Onu 1974 yılında Diriliş dergisinde yayımladığı Amentü’ye getiren süreç
şiirinin ve düşüncesinin ayırt edici vasfı niteliğindedir. 1950’li yıllarda
başlayan yeni şiirin en etkili verimlerinden biri olarak şiire başlayan Özel’i
kendi şiiri, kendi üslubuna taşıyan öz bu niteliktir.’’

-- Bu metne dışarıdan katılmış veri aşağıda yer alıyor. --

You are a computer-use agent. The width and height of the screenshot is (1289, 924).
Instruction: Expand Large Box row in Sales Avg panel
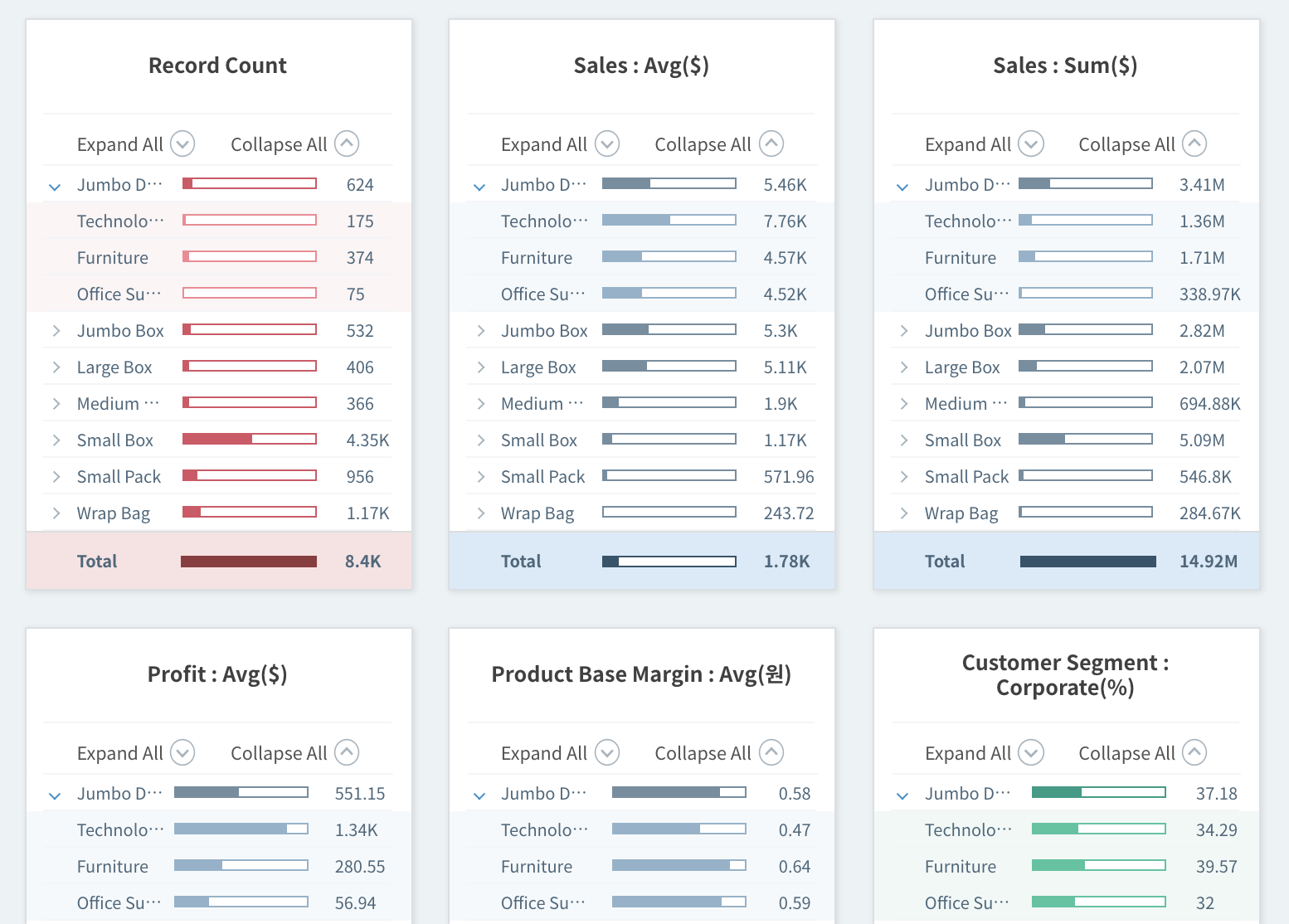[x=480, y=367]
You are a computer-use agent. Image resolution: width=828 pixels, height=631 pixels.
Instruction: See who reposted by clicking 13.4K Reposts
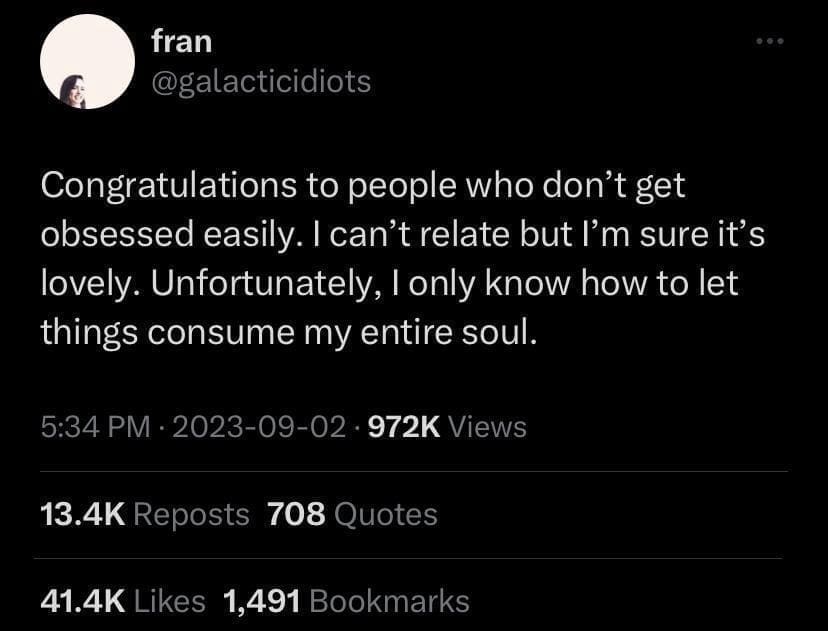pos(142,514)

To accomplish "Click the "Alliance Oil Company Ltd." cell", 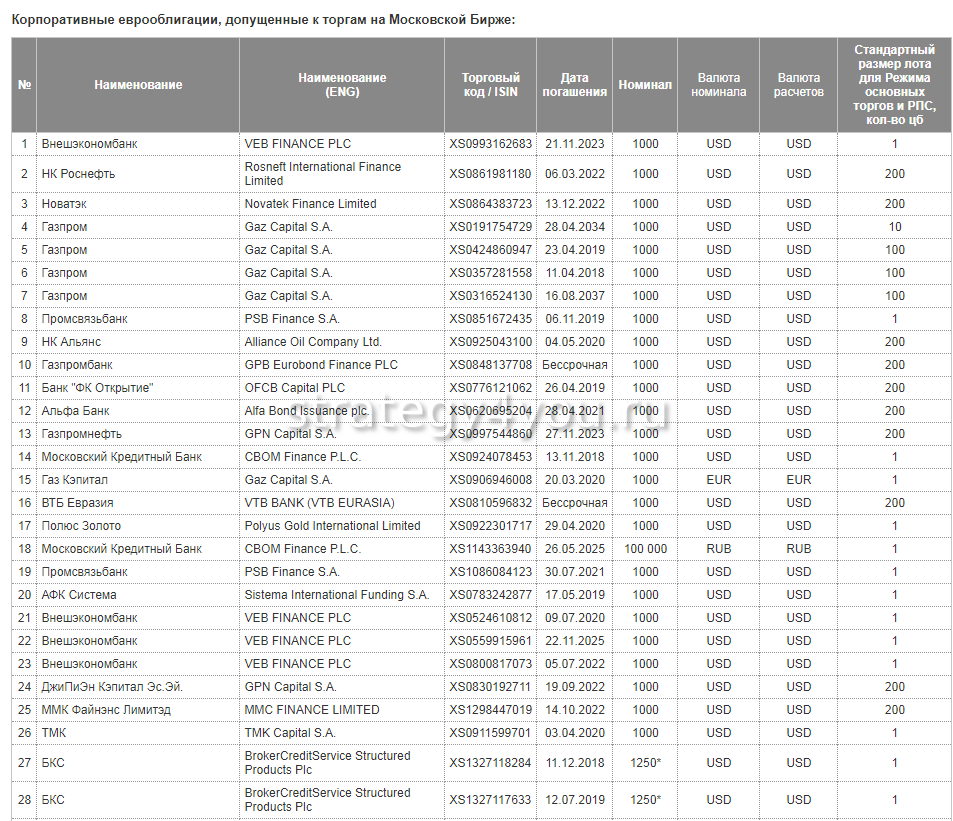I will click(x=313, y=342).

Yine editörlerimizin de belirttiği gibi İsmet Özel yazarlık hayatı
boyunca “Asıl Cesaret” neyi
gerektiriyorsa onu yazmış, “Zor Zamanda Konuşmak” neyi icap ediyorsa onu
söylemiştir. Onun bu yönü, “nasıl dava adamı, fikir adamı ve Müslüman
olunur?” sorularının canlı cevabı gibidir. Ondan öğreneceğimiz daha çok şey
vardır.
Bu eserin vücuda gelmesinde katkıda bulunan değerli yazarlarımıza,
hocalarımıza da ayrı ayrı teşekkür ediyorum. İçindekiler kısmına hızlıca bir
göz attığımda; Hasan Aycın, Osman Özbahçe, Mehmet Solak, Faruk Uysal, Ali
Ayçil, Hüseyin Akın, A. Ali Ural, İbrahim Demirci, Selçuk Küpçük, İsmail
Süphandağlı, Mustafa Kurt, Şaban Sağlık, Necip Tosun, Mustafa Çiftçi, Nureddin
Durman, Asım Öz, Muhammed Hüküm, Mehmet Evkuran, Kamil Yeşil, Yunus Emre
Altuntaş, Şafak Çelik, Ahmet Edip Başaran, Ali Sali, Mustafa Uçurum, İbrahim
Tüzer, Kemal S. Sayar, Nuray Alper ve Ertan Yıldırım gibi tanıdık isimlerle
karşılaşıyorum.
Bu çalışmada bendenize de bir yazı ile katkıda bulunma bahtiyarlığını
yaşatan kıymetli editörlerimize ve özellikle Faruk Uysal hocama teşekkürü bir
borç bilirim.
Bu önemli eser gerçekten her türlü takdirin üzerindedir. Bize ve
edebiyatımıza böylesine önemli bir eser kazandıran Hece Dergisi sahibi Ömer
Faruk Ergezen’e, yayın kuruluna ve eseri hazırlayan editörlerimize bir kez daha
teşekkür ediyorum.
Değerli üstadımız İsmet Özel’e de sağlıklı nice uzun yıllar yaşamasını ve
bizlere daha nice eserler vermesini diliyorum.